* USING THE INFORMATION *
a. Set down the passage of the pregnancy account word for word, starting with "I hesitated." and going on through "asking me questions.".
b. In the pregnancy account, why did the speaker tell the nurse midwife she would think about the medication instead of accepting it? Answer in one to three sentences.
c. Extend the pregnancy account, beginning after its last sentence.

* TEXT SEGMENT *
——

“‘Since you’re 30 weeks, we do a standard mental health evaluation,’ my nurse midwife said matter-of-factly.
I hesitated.
‘Uhhhhh. Okay,’ I managed, trying to keep my cool—which is basically impossible as a hormonal, exhausted 30-week pregnant woman juggling a part-time job and a toddler at home.
This was my second pregnancy, but my first time delivering at this hospital with a team of nurse midwives. I’d never heard of a standard mental health evaluation before.
Almost immediately, she started asking me questions.
‘In the last two weeks, have you felt sad most days, some days, or not at all?’
‘Most days,’ I whispered, my eyes already starting to fill with tears.
‘In the last two weeks, have you struggled to find enjoyment in life most days, some days, or not at all?’
‘Most days.’
My throat tightened, and my chest felt heavy. There was something almost unbearable about hearing my own truth spoken aloud. She asked a few more questions to assess the severity of my depression. I answered through choked words and uncontrollable tears.
‘In the last two weeks, have you had thoughts of harming yourself or taking your own life most days, some days, or not at all?’
‘Most days.’
I don’t think I’ve ever cried so hard in my life. The tears came like a flood, and the weight in my chest was nearly physical—a stabbing ache that made it hard to breathe. Anyone who has faced severe depression knows the pain of admitting these things out loud. After six months of hiding it, it felt like the floodgates had finally opened, and I could no longer suppress my emotions.
I can’t fully remember what I said after the questions ended. I think I tried to apologize for crying, for losing control—because that’s what we’re taught to do. But the nurse midwife met my tears with empathy and clarity: I had clinical depression, and medication could help immediately if I was open to it. I was scared, hesitant, unsure about taking medication during pregnancy, and told her I’d think about it.
I went home and tried to dry my puffy, red eyes before seeing my husband. He asked, ‘How did your appointment go?’ I collapsed to the floor in his arms, sobbing again as I finally admitted how I was really feeling. He held me as I cried and cried, and for the first time in months, I felt seen.

——

* PROVIDED RECORDS *
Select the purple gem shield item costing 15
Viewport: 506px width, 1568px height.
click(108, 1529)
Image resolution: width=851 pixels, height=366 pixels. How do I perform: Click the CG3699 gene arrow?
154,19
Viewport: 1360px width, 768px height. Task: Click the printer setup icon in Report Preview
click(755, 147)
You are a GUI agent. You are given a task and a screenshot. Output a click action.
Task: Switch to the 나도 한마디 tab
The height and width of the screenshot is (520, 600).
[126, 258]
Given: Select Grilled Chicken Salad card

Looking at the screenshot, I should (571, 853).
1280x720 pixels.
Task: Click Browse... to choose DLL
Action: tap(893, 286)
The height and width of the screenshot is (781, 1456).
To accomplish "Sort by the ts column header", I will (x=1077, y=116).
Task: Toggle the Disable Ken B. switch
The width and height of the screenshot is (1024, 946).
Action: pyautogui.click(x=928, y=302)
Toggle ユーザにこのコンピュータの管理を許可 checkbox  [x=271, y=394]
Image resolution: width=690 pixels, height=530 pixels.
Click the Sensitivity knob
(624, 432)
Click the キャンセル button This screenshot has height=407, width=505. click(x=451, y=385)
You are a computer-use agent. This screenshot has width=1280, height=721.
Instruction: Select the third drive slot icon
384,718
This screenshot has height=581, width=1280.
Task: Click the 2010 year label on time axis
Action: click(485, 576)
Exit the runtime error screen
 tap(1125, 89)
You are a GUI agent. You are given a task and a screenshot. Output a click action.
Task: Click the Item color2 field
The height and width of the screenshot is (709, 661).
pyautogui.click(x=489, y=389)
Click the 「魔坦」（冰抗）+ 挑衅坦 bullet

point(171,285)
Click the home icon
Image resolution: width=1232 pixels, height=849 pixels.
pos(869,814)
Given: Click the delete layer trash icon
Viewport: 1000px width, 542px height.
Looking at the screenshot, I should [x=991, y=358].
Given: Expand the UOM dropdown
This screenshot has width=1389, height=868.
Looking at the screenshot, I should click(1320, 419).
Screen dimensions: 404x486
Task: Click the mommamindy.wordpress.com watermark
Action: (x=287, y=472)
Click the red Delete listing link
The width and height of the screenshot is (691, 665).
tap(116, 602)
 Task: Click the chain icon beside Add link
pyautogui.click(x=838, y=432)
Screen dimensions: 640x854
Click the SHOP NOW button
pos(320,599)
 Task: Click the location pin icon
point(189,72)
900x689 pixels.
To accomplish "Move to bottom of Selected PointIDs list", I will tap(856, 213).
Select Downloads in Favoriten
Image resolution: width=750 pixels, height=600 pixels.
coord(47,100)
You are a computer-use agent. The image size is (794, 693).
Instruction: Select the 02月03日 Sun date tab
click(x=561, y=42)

——

* ANSWERS TO EACH TASK *
a.
I hesitated.
‘Uhhhhh. Okay,’ I managed, trying to keep my cool—which is basically impossible as a hormonal, exhausted 30-week pregnant woman juggling a part-time job and a toddler at home.
This was my second pregnancy, but my first time delivering at this hospital with a team of nurse midwives. I’d never heard of a standard mental health evaluation before.
Almost immediately, she started asking me questions.

b. She was scared, hesitant, and unsure about taking medication during pregnancy. So she didn't agree right away and said she would think about it.

c.
You might think a diagnosis like this would only deepen despair, confirming that I was broken or unfit to be a mother. But, surprisingly, it became the opposite.

For the first time in my five-year relationship, I could articulate what was happening in my head. My husband listened, really listened, and began to understand what I had been battling daily for six months. The official diagnosis helped him realize that my sadness wasn’t just a passing mood—it was clinical, affecting every part of my life and making it nearly impossible to function.
That understanding brought us closer. He assured me we would do whatever it took to help me get better, and that assurance alone started to shift something inside me.
A week later, I saw another doctor who gave me the official diagnosis: Antepartum Depression—depression that occurs during pregnancy. Around 7% of pregnant women experience it, yet many go undiagnosed because mental health screenings are often overlooked in favor of physical health. I felt lucky to be in the right place at the right time. I had a diagnosis, and I could finally get help.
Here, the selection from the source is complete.